There is a language aspect to this too, as it is the anglophone countries who, by virtue of English being the global language, have a disproportionate influnce on what we could call ‘international journalism’. Their cultural experience of the war dominates in countless films and books. Even the stories of continental Europeans during the war are more often than not told through the anglophone lens.
This subject is more topical than we might wish. We’ll find out what the election results of the European Parliament are soon enough, but it’s widely expected that there will be a resurgence of the radical Right.
Again, ‘right-wing’ means different things depending on the context.

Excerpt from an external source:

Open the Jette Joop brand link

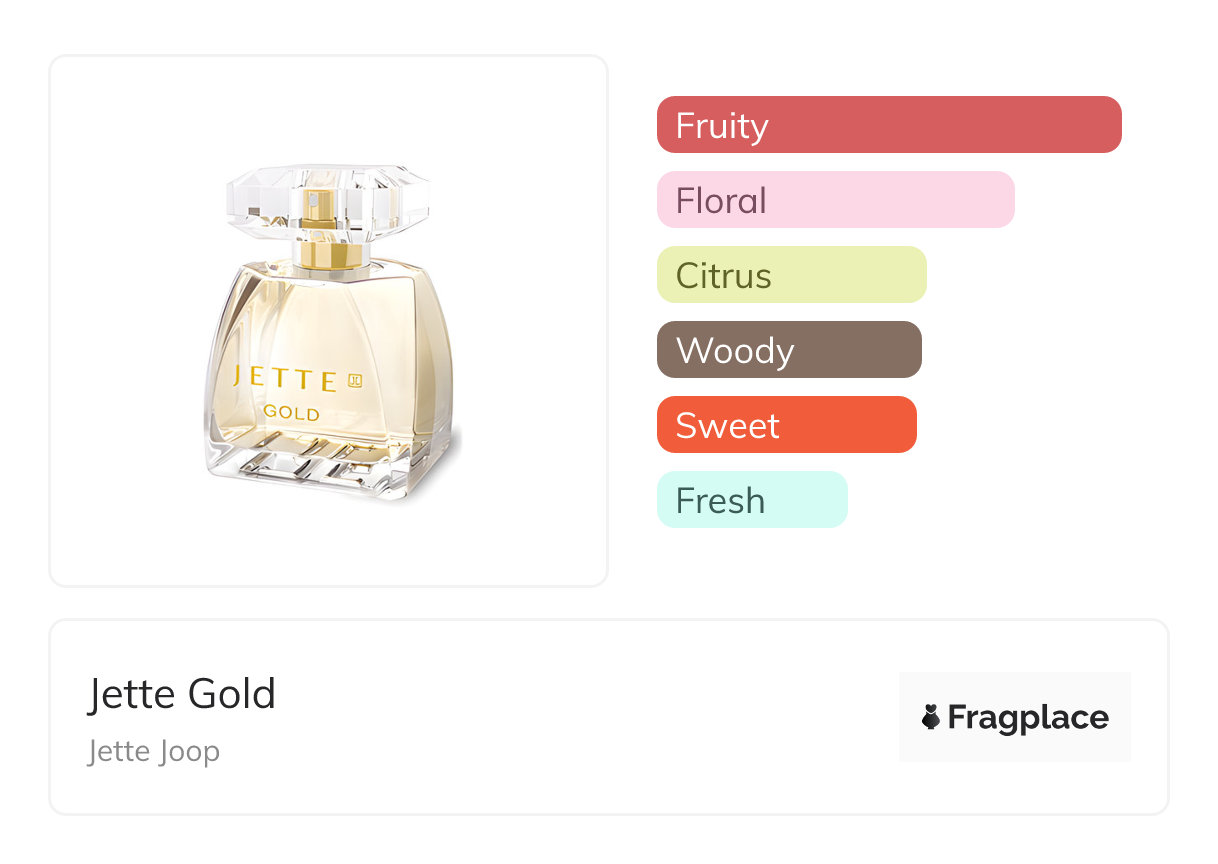click(153, 751)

The Conservatives are the party of Winston Churchill, who defeated fascism. Giorgia Meloni’s Brothers of Italy have their roots in neo-fascism. Neither one espouse anything like the right-wing ideology that took hold a century ago, but their different histories shouldn’t be ignored when looking at their present policies.

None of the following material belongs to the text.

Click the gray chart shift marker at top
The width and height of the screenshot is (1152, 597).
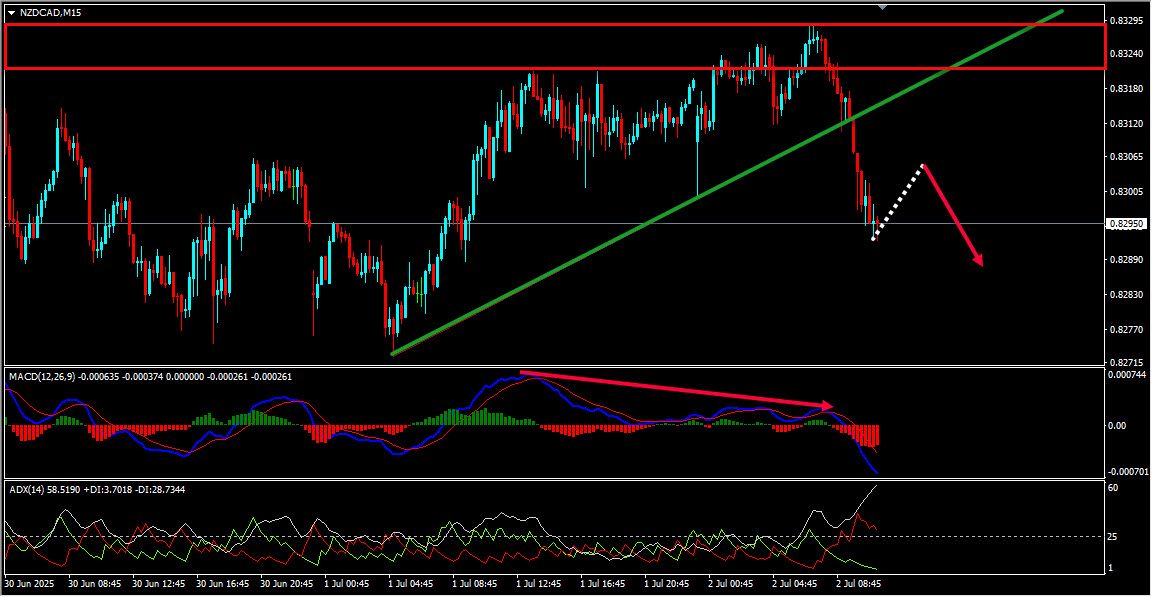881,6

It is clichè to say we live in difficult and potentially dangerous times, though we do. This article by Patrick Wintour, Diplomatic Editor of the Guardian on the forgotten lessons from history is an important and detailed read on the current political situation Europe is facing. Are we like 1938, a time when WW2 might have been avoided? Or are we inching closer to 1939, the point of no return for a conflict that claimed the life of 75 million people?
The lessons of history to be learnt are different depending on the history a country has lived through. For the Allies it’s the dangers of appeasement. For countries like Italy and Germany, it’s the rise of authoritarianism.
But for all, one question seems key now - how ready is Europe and the wider West for war, not just militarily but culturally? 80 years after D-Day, on either side of the English Channel and Atlantic, it’s a question that’s more pertinent now than it has been for decades.
Really enjoyed the interview on Luke’s English Podcast (in case anyone reading this gets confused, I am a different Luke!).
It’s interesting you mentioned how British accents are more accepted in American news than vice versa. I tend to think that rightly or wrongly, British accents have a certain authority and cachet that American accents don’t. Why this is, I don’t know - I imagine it’s, at least in part, a hangover from the days of colonialism. But this is just my half baked theory - nothing more!
Oddly enough, I was fascinated at how so many of the presenters at CNN International are Australian. Apparently there is a very good reason for this: the Australian accent is easiest to understand for non-native English speakers. Food for thought…
Thanks for this very important piece. I have also to say that we also need to define what Europe means. Often, we overlook the experience of Central-Eastern Europe where WWII was a brutal affair. Even more than in France or Belgium.